***** DATA EXTRACT
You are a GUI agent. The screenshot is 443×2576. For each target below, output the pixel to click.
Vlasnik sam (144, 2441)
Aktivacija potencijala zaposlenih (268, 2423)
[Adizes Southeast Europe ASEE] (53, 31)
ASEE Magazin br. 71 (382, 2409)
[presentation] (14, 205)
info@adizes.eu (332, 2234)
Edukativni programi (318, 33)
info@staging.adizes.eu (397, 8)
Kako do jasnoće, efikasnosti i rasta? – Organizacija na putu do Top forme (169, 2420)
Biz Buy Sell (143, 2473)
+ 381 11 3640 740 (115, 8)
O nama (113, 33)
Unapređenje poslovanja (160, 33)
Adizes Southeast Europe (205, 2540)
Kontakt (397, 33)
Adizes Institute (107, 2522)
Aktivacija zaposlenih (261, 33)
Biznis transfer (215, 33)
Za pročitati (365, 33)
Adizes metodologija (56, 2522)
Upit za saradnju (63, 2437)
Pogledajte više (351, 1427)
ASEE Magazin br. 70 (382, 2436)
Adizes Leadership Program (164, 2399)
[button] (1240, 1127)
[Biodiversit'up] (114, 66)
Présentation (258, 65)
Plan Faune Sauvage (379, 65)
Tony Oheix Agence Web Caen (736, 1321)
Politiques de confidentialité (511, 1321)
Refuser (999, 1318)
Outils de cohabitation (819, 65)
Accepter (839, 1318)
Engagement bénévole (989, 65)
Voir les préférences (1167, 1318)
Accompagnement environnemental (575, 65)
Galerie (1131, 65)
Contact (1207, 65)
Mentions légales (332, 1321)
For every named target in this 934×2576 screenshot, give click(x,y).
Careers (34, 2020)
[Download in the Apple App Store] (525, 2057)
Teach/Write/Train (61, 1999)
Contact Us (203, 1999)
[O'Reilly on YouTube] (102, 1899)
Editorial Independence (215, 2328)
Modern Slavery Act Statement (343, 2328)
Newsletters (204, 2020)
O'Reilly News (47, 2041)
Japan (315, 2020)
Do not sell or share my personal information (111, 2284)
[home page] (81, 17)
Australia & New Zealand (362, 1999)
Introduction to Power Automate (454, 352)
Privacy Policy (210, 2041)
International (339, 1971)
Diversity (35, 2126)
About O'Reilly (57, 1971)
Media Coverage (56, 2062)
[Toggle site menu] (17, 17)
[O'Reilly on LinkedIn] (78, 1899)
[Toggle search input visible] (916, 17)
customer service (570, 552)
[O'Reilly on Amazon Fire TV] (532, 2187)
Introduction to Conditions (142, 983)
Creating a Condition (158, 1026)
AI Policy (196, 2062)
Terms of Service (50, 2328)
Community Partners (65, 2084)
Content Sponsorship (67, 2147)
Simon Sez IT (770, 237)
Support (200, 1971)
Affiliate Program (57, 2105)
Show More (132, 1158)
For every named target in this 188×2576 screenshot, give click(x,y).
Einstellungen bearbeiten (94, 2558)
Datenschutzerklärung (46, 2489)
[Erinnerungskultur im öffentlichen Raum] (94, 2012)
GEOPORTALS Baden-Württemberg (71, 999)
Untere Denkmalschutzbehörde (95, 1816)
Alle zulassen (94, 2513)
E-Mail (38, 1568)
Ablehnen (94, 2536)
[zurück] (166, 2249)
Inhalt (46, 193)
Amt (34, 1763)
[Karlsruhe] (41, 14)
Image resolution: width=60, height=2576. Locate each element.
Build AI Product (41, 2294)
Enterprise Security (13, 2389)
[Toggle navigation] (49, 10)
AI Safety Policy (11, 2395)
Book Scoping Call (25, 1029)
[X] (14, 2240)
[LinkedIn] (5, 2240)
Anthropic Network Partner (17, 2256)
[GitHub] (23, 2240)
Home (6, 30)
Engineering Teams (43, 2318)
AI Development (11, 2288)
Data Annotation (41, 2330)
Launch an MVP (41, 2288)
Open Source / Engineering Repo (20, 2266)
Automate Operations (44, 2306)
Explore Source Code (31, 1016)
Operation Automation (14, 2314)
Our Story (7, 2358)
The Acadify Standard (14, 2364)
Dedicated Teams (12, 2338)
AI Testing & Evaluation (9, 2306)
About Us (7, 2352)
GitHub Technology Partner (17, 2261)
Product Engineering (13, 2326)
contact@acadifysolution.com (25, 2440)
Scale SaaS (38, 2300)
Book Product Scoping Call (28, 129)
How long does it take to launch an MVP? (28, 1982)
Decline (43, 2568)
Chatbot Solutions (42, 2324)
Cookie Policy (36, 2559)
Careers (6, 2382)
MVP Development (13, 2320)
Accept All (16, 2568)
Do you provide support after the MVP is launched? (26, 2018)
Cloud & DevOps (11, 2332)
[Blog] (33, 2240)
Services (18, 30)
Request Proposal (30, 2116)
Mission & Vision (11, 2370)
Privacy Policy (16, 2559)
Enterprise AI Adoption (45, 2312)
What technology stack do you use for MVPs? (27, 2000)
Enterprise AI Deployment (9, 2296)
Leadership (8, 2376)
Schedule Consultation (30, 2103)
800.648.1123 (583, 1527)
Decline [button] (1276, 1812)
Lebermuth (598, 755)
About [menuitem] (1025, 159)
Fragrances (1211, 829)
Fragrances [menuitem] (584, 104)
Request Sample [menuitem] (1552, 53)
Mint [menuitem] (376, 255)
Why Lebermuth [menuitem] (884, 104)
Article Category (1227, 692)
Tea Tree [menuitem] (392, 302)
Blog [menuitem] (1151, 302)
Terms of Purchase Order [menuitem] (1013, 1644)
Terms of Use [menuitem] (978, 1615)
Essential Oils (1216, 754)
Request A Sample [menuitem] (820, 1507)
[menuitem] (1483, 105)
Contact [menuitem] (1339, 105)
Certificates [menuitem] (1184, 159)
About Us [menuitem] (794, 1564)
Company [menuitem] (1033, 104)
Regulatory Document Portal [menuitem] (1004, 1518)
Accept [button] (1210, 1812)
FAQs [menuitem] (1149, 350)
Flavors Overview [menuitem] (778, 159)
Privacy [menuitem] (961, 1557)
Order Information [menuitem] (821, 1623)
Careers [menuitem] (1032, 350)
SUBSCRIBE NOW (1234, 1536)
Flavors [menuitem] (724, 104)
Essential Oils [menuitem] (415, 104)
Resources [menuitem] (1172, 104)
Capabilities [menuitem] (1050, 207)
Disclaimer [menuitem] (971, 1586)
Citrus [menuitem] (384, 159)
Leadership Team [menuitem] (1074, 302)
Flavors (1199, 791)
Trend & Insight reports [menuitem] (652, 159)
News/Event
**********
DESCRIPTION OF THE TASK = Above are the records; copy exactly the lines from the line with "E-Mail (38, 1568)" through the line with "Privacy Policy (16, 2559)", both included.

YOUR RESPONSE =
E-Mail (38, 1568)
Ablehnen (94, 2536)
[zurück] (166, 2249)
Inhalt (46, 193)
Amt (34, 1763)
[Karlsruhe] (41, 14)
Image resolution: width=60, height=2576. Locate each element.
Build AI Product (41, 2294)
Enterprise Security (13, 2389)
[Toggle navigation] (49, 10)
AI Safety Policy (11, 2395)
Book Scoping Call (25, 1029)
[X] (14, 2240)
[LinkedIn] (5, 2240)
Anthropic Network Partner (17, 2256)
[GitHub] (23, 2240)
Home (6, 30)
Engineering Teams (43, 2318)
AI Development (11, 2288)
Data Annotation (41, 2330)
Launch an MVP (41, 2288)
Open Source / Engineering Repo (20, 2266)
Automate Operations (44, 2306)
Explore Source Code (31, 1016)
Operation Automation (14, 2314)
Our Story (7, 2358)
The Acadify Standard (14, 2364)
Dedicated Teams (12, 2338)
AI Testing & Evaluation (9, 2306)
About Us (7, 2352)
GitHub Technology Partner (17, 2261)
Product Engineering (13, 2326)
contact@acadifysolution.com (25, 2440)
Scale SaaS (38, 2300)
Book Product Scoping Call (28, 129)
How long does it take to launch an MVP? (28, 1982)
Decline (43, 2568)
Chatbot Solutions (42, 2324)
Cookie Policy (36, 2559)
Careers (6, 2382)
MVP Development (13, 2320)
Accept All (16, 2568)
Do you provide support after the MVP is launched? (26, 2018)
Cloud & DevOps (11, 2332)
[Blog] (33, 2240)
Services (18, 30)
Request Proposal (30, 2116)
Mission & Vision (11, 2370)
Privacy Policy (16, 2559)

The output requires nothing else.